#### TASK ITEM
Go to the line that contains "Viewport: 1466px width, 812px height.". Restate that line and each one after it exactly, through the end of the records, without pictures.

#### Stored items from a collection
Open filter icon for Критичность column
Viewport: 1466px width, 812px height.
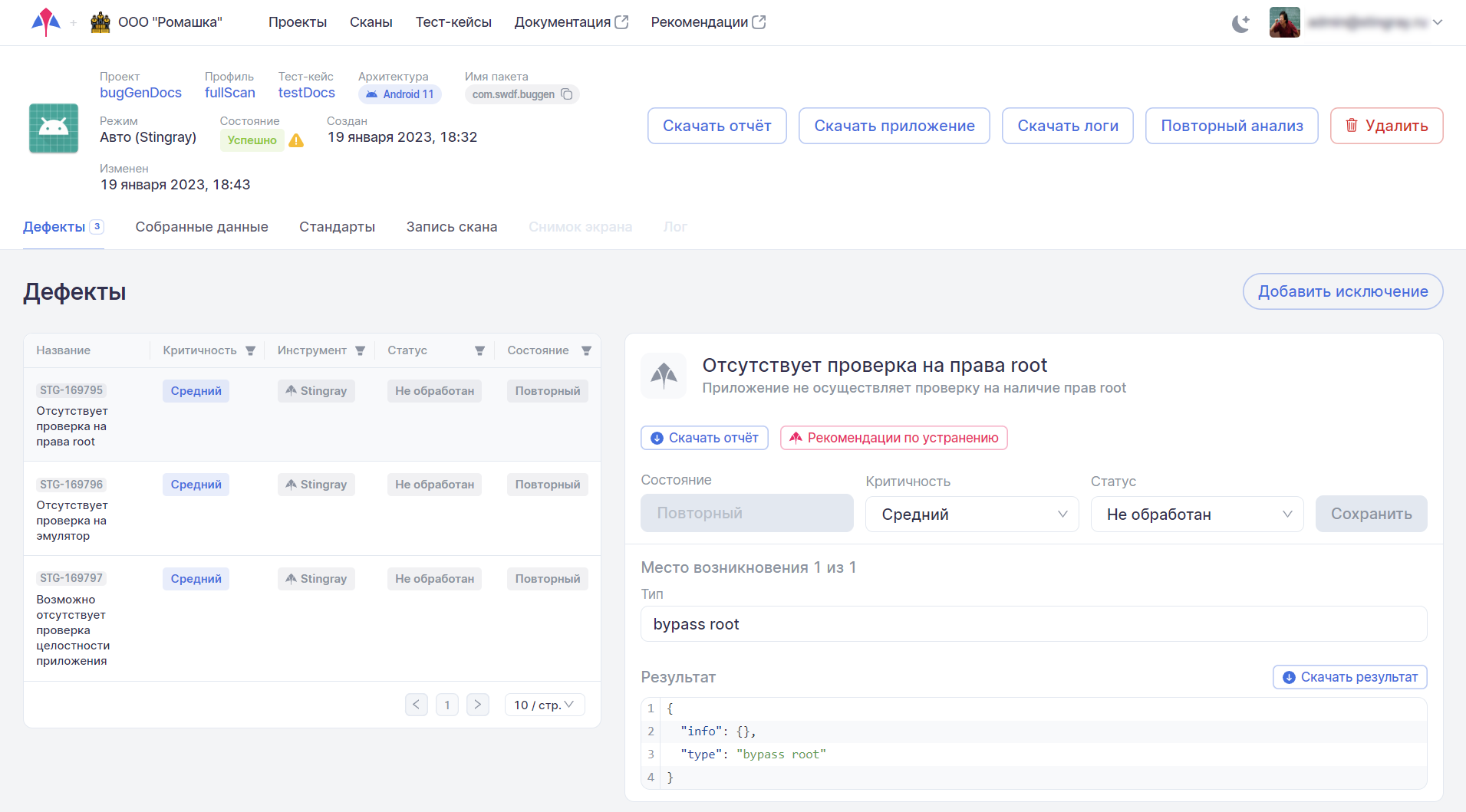click(250, 350)
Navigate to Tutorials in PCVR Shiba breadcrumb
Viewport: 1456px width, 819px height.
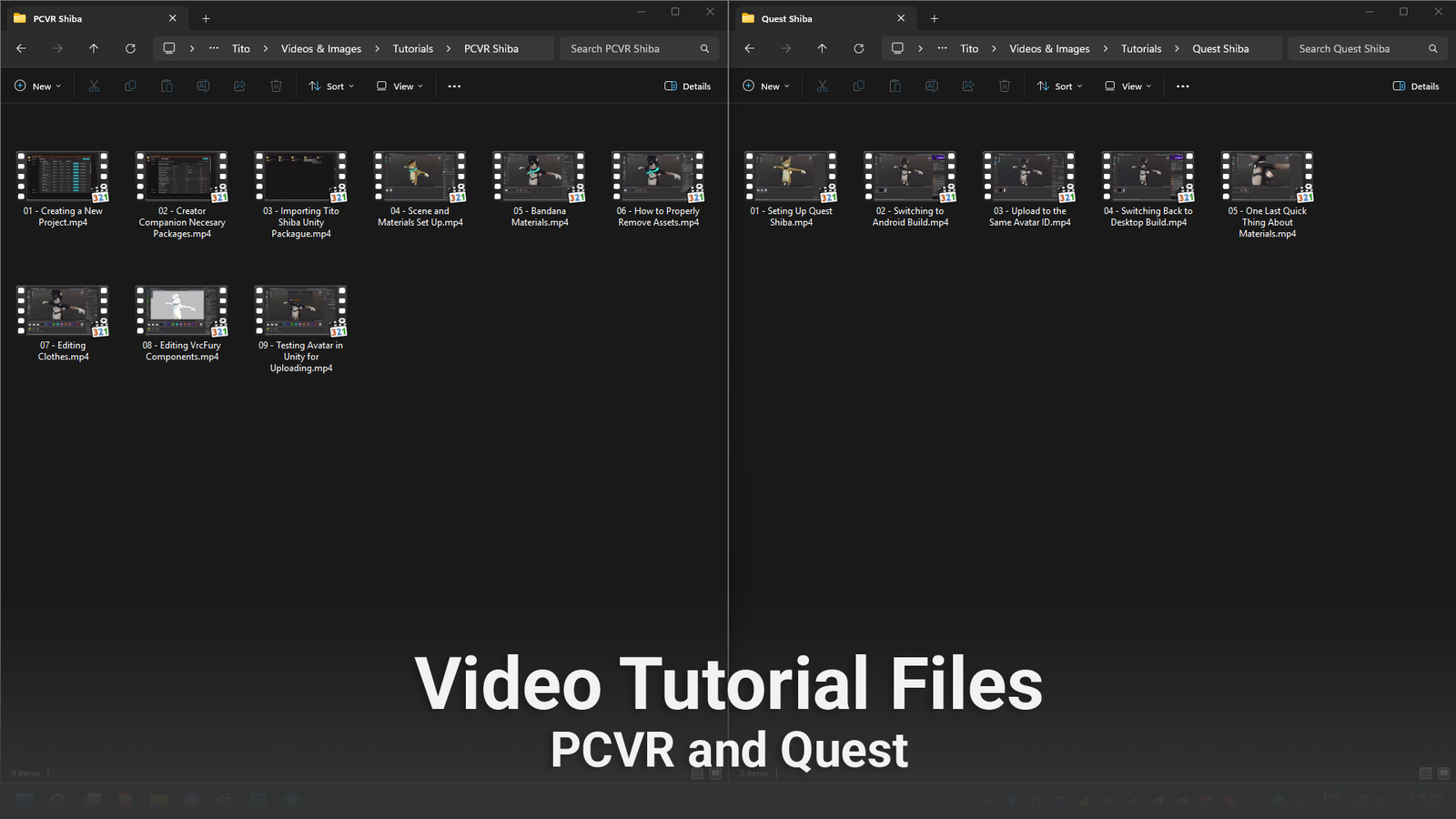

#### TASK ANSWER
Viewport: 1466px width, 812px height.
click(250, 350)
Navigate to Tutorials in PCVR Shiba breadcrumb
Viewport: 1456px width, 819px height.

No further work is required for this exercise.